Overblog Suivre ce blog
Editer l'article Administration Créer mon blog

Le romancier Yan Lianke défie la censure et se rebelle contre les conventions du réalisme chinois en littérature. Il cherche une forme romanesque apte à rendre compte des bouleversements de notre monde, parfois incompréhensibles car les causes nous échappent. De quel réel parlent les romanciers, chinois ou non ? Selon quels types de causalités en articulent-ils les divers composantes ? Après avoir analysé les caractéristiques du roman occidental du 19° siècle puis du 20°, Yan Lianke en vient à ouvrir une nouvelle voie, celle du « mythoréalisme ».

Il déplore que le « réalisme à la chinoise » reste soit « fallacieux » — restituant une image contrôlée et falsifiée de la réalité — ou « mondain », superficiel et souvent vulgaire : « Dès la révolution la littérature s’est trouvée enchaînée, obligée de descendre au niveau du réel mondain et même fallacieux … un processus rétrograde dont tels des bœufs menés par leur maître, nous avons du mal à nous affranchir » (...) « l’écrivain chinois alimente le moulin du réalisme socialiste »... « la littérature chinoise est aujourd’hui tenue à certains engagements par le système (...) Si la littérature n’a pas le droit de se confronter à l’actualité et de souligner les problèmes qui en découlent, parler de réalisme devient ridicule ». La plupart des écrivains chinois s’autocensurent et Yan Lianke s’en prend à eux avec virulence, affirmant que « le réel fallacieux leur permet de prospérer » car « l’honorabilité de l’écrivain est devenue monnaie d'échange » (...) « plus il brade sa dignité et plus on lui distribue honneurs et richesses ». « Difficile alors de [le] pousser à la résistance et d’encourager la dissection de l’idéologie politique et sociale ». En Chine, « douter et interroger ne semble plus être le rôle des intellectuels » ; n’en va-t-il pas de même en Occident ? Néanmoins l’auteur n’est pas seul  à s’insurger : quelques uns, comme Lu Xun et Mo Yan suivent la même voie.

Pour Yan Lianke seuls le réalisme « vital » — celui de l’expérience et de la vie — et spirituel, celui qui éclaire les profondeurs de l’esprit et de l’âme humaine donnent profondeur à la fiction. L’auteur reste admiratif des grands romanciers du 19ème siècle : Balzac, Stendhal, Flaubert, Tolstoï et Dostoïevski car ils ont su disséquer leur époque et créer des personnages archétypaux, à la psychologie complexe, à la fois lumineux et sombres. Mais  ceux-ci restaient déterminés,  autant par leur caractère que par leur environnement social, dans un monde où tout événement trouvait son explication selon le principe de « causalité absolue » : « héros que des milliers de fils lient à la société au point de rendre les uns indissociables de l’autre ». Cet univers fictionnel dépourvu de hasard a atteint ses limites au 20° siècle, selon Yan Lianke, lorsqu’avec Kafka a surgi la « causalité zéro » : Samsa s’est réveillé métamorphosé en cloporte, sans aucune explication.
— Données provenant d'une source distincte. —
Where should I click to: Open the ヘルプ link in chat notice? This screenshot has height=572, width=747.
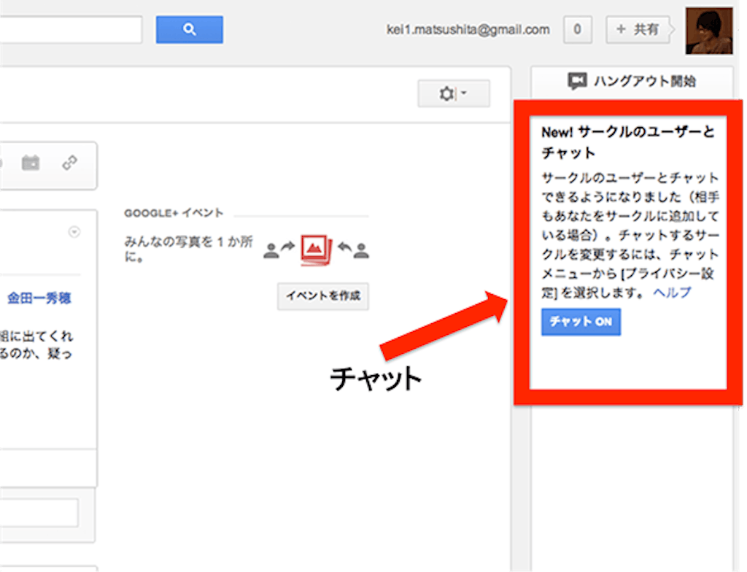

Ce qui advient n’a plus de cause, surgissent le pur hasard, l’absurde tragique de la condition humaine. Yan Lianke préfère la voie médiane de la « semi-causalité », à l’œuvre  dans « Cent ans de solitude » de Garcia-Marquez ou « La Peste » de Camus. À la causalité absolue se mêle une part de contingence, d’ambiguïté : Un peut-être qui balance et fait en souriant la navette entre le « c’est tout à fait possible » à  la Tolstoï et le « c’est rigoureusement impossible » de Kafka. Ce « réalisme magique » où «  le réel demeure invisible et caché sous la réalité »,— la causalité interne —, l’auteur le nomme le « mythoréalisme » et espère en  convaincre les romanciers chinois contemporains ; reste à déterminer, « si nous saurons vraiment nous défaire des contraintes et des habitudes du réalisme à la chinoise ». Selon Yan Lianke, « Le clan du sorgho rouge » de Mo Yan  constitue le plus bel exemple actuel de ce mythoréalisme qui, depuis des millénaires, nourrit les contes.
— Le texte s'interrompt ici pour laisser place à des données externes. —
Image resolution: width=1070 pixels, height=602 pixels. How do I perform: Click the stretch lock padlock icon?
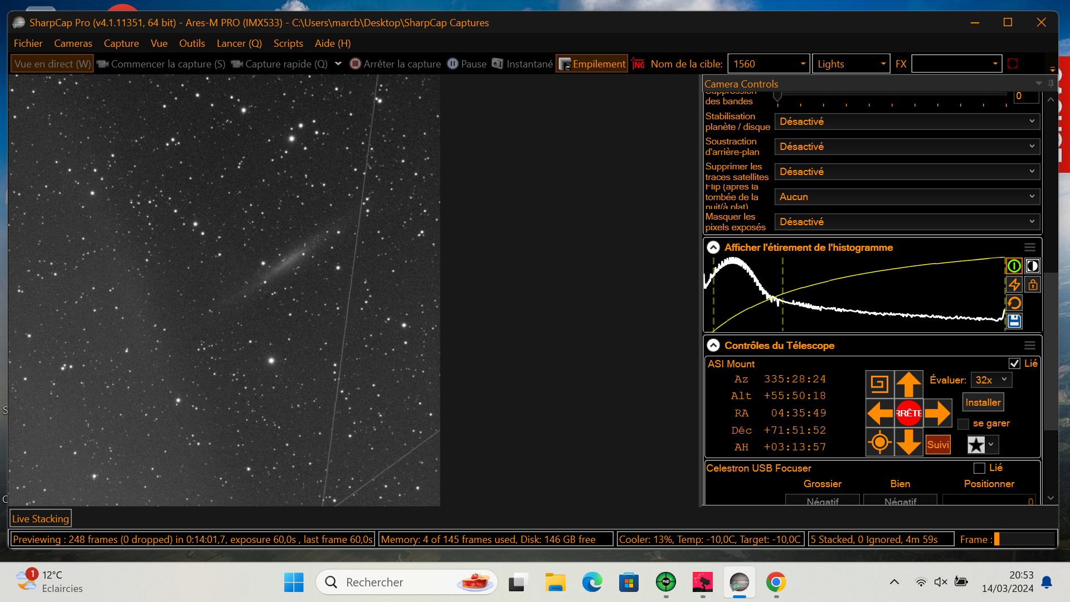tap(1033, 284)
Puisque  le réalisme classique,  l’absurde, et  le réalisme socialiste sont frappés d’obsolescence, Yan Lianke incite les romanciers, chinois ou non, à élaborer une nouvelle forme romanesque plus propre à restituer les chaos du monde contemporain, à en rechercher les causes cachées, ces forces qui interagissent à notre insu et que nous prenons pour le hasard. Cet essai polémique nous invite à questionner notre propre présence au monde.

YAN Lianke. À la découverte du roman. Traduit par Sylvie Gentil. Editions Picquier, 2017, 193 pages.